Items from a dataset

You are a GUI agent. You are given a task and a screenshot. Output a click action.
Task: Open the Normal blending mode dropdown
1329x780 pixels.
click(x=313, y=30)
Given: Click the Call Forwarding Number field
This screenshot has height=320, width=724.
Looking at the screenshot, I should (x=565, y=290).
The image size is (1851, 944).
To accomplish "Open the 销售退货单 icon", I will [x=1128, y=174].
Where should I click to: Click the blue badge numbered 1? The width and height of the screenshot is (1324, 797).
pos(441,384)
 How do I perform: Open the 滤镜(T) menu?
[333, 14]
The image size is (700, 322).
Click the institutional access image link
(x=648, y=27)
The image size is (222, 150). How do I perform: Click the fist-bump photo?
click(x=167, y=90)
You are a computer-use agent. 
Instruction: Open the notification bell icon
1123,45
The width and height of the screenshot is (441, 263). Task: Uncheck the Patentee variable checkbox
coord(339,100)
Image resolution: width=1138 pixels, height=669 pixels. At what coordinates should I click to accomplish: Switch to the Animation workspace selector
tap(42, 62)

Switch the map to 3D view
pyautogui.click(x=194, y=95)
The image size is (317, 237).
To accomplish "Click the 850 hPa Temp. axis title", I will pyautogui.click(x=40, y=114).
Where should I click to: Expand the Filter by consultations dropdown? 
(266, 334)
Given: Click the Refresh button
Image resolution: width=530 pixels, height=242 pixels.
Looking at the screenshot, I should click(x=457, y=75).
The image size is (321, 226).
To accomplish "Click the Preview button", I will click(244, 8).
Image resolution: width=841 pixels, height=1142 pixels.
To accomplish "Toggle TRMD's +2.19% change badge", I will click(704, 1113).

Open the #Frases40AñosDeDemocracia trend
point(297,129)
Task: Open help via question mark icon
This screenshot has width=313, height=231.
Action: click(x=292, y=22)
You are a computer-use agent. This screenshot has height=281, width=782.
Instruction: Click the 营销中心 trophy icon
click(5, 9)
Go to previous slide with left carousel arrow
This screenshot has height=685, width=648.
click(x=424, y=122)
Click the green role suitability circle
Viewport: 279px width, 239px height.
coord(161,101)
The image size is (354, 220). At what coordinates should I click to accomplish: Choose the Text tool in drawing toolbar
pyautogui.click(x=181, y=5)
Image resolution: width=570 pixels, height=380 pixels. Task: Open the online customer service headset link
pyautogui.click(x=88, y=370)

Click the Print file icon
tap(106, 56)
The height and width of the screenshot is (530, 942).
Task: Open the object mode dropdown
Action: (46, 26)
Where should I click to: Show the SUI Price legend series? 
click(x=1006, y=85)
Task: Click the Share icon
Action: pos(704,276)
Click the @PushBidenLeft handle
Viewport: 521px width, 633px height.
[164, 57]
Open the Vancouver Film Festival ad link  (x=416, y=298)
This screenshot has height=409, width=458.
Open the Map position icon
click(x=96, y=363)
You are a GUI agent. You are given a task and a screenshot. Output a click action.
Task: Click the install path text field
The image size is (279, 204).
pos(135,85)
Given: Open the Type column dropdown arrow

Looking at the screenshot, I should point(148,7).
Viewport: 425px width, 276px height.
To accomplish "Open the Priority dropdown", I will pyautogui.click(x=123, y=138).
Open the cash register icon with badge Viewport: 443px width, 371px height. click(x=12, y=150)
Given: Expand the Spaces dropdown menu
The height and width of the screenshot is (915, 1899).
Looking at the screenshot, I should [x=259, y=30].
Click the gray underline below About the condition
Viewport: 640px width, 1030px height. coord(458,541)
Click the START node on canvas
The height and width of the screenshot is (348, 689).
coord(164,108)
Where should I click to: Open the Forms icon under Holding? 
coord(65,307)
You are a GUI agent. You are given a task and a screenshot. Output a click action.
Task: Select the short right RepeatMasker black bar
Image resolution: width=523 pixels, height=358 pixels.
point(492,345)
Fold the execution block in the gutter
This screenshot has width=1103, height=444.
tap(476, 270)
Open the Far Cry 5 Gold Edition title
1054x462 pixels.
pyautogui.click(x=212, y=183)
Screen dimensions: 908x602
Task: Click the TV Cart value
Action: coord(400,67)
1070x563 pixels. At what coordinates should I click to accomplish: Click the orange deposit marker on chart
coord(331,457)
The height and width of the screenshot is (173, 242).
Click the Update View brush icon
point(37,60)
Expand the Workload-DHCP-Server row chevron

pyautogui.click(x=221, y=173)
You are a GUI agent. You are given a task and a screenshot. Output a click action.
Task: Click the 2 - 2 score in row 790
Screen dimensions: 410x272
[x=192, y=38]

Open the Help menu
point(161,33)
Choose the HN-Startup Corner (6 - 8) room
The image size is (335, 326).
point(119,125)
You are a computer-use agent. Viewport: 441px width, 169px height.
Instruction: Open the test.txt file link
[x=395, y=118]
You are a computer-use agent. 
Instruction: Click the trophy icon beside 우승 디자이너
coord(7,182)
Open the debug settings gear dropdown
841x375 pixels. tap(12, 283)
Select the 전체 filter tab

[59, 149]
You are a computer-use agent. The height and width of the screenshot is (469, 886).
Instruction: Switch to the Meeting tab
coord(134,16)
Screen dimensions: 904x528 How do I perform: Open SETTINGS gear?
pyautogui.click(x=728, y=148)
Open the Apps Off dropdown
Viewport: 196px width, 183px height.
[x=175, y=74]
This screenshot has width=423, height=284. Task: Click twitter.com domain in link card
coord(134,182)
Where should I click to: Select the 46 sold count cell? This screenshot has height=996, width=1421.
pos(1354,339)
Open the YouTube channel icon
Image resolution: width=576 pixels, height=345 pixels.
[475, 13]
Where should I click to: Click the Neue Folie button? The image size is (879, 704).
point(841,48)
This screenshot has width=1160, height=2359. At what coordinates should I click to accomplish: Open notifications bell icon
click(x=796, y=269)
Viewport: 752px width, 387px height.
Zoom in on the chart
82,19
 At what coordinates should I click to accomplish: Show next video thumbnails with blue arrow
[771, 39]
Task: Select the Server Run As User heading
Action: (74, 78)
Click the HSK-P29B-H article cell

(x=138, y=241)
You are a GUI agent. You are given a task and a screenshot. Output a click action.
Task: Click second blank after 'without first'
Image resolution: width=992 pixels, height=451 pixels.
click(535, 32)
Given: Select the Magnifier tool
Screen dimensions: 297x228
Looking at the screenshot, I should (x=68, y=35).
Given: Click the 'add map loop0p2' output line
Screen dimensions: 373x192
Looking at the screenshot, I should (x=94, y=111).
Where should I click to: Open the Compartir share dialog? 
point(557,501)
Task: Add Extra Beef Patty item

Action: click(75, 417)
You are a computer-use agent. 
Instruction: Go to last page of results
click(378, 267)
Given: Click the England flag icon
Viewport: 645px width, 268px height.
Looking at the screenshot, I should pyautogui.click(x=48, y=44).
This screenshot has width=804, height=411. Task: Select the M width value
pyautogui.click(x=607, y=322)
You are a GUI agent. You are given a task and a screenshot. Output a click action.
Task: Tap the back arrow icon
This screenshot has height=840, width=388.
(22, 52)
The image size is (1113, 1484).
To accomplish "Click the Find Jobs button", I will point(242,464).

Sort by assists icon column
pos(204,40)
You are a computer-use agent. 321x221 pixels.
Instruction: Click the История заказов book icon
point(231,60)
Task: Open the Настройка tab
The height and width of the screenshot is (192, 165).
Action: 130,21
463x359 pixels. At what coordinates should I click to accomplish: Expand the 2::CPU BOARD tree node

### ACTIVITY
Among the entries above, the lines between the ones containing "Where should I click to: Open the Forms" and "The height and width of the screenshot is (173, 242).", inclusive, are to be transcribed exactly. No other line is to be given.

### SOLUTION BELOW
Where should I click to: Open the Forms icon under Holding? 
coord(65,307)
You are a GUI agent. You are given a task and a screenshot. Output a click action.
Task: Select the short right RepeatMasker black bar
Image resolution: width=523 pixels, height=358 pixels.
point(492,345)
Fold the execution block in the gutter
This screenshot has width=1103, height=444.
tap(476, 270)
Open the Far Cry 5 Gold Edition title
1054x462 pixels.
pyautogui.click(x=212, y=183)
Screen dimensions: 908x602
Task: Click the TV Cart value
Action: coord(400,67)
1070x563 pixels. At what coordinates should I click to accomplish: Click the orange deposit marker on chart
coord(331,457)
The height and width of the screenshot is (173, 242).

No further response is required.